Op 34-jarige leeftijd is Tom een van de weinigen wiens ouders nog in leven zijn en genieten van hun pensioen.
Ze zijn beiden gezond en besteden hun dagen aan reizen en het uitgeven van hun spaargeld aan luxe en vakanties.
Tom voelt echter een diepe droefheid elke keer dat zijn ouders geld uitgeven in plaats van vreugde te voelen.
Voor hem staan hun uitgaven gelijk aan verlies van zijn toekomstige erfenis, zelfs kleine bedragen zoals 3 euro voor een cola op het strand ervaart hij als financiële tegenvaller.
Met een huurflat en een vast salaris zonder perspectief op promotie, vindt Tom het moeilijk om te sparen voor een eigen huis.
De luxe levensstijl van zijn ouders en recente aankoop van een nieuwe auto versterken zijn frustratie en gevoel van hulpeloosheid.

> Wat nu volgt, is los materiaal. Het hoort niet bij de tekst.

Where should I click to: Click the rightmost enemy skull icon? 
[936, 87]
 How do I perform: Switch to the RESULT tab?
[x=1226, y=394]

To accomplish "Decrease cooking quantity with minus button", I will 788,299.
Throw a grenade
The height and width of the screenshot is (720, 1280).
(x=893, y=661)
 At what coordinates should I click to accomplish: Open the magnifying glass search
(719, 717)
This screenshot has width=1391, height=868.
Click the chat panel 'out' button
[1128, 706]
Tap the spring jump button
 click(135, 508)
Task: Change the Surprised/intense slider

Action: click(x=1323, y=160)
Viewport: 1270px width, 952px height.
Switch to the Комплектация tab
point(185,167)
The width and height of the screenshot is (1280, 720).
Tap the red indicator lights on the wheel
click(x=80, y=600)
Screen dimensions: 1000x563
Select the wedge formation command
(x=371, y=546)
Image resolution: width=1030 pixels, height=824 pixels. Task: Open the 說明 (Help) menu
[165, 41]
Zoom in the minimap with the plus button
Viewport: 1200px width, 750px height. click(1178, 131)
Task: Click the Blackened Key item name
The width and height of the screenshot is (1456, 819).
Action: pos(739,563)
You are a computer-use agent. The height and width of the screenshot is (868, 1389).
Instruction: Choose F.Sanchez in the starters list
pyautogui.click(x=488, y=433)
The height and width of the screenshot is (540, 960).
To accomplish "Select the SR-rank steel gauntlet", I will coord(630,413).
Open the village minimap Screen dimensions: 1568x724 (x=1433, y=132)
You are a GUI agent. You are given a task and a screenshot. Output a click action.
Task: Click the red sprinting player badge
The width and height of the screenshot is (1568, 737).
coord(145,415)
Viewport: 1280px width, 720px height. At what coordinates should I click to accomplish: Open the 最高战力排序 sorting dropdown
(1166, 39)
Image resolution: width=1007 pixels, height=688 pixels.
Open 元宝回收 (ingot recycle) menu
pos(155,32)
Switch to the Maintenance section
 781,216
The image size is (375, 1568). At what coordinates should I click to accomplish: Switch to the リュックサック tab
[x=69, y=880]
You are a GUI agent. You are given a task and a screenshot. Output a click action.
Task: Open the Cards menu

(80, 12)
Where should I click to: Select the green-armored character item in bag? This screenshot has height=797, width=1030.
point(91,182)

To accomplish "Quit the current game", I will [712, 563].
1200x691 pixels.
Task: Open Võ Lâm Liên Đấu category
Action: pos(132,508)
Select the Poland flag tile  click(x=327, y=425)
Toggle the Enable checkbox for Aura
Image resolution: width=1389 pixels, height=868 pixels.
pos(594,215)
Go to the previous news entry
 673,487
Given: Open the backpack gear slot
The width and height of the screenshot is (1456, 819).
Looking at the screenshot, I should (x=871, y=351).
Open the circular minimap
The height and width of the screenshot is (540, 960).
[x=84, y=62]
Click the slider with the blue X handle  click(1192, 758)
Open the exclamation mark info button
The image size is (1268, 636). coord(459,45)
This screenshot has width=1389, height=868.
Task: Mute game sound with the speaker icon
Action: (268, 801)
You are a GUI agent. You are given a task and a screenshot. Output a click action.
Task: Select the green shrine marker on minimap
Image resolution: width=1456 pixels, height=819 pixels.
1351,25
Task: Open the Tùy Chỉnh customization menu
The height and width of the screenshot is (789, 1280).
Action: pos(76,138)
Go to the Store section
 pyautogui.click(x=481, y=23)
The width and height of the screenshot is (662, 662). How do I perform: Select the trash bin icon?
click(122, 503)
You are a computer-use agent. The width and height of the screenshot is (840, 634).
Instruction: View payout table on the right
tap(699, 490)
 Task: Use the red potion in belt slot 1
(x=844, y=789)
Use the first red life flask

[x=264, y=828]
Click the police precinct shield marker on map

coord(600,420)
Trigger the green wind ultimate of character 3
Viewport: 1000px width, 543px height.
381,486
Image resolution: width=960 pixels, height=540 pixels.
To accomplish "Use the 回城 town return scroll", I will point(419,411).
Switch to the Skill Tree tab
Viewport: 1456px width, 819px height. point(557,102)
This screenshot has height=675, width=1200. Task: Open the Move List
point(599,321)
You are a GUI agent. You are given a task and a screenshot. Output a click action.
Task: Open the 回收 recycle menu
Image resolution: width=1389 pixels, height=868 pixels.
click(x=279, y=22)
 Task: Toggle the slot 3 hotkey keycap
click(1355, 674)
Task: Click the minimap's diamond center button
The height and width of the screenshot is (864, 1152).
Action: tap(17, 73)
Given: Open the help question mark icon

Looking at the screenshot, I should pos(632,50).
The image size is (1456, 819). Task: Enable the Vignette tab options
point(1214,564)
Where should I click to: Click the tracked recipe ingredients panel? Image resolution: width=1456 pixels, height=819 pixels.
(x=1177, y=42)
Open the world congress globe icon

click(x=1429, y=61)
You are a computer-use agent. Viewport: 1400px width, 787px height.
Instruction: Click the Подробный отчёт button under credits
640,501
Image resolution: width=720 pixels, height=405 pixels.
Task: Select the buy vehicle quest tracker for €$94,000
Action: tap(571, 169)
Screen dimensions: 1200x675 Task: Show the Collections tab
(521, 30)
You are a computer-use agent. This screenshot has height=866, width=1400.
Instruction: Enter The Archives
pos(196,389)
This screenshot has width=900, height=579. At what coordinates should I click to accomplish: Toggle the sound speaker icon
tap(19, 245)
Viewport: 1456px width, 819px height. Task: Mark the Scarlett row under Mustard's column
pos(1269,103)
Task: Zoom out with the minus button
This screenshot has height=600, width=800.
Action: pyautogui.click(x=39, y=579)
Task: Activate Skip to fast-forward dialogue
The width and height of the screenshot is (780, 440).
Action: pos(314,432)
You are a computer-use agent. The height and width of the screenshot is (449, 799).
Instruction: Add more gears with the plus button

Hoewel hij beseft dat zijn gevoelens jegens zijn ouders niet rechtvaardig zijn, kan hij niet voorkomen dat hij meer voor zichzelf wenst dan hij momenteel heeft.
Hij vindt zelfs dat zijn ouders egoïstisch zijn door hun geld aan reizen uit te geven in plaats van zich zorgen te maken over zijn financiële toekomst.
Tom vreest de ontdekking van zijn ware gevoelens door zijn ouders uit angst om onterfd te worden.
Dit zou betekenen dat hij niet alleen zijn huidige financiële beperkingen moet doorstaan, maar ook zonder enige toekomstige steun van zijn ouders.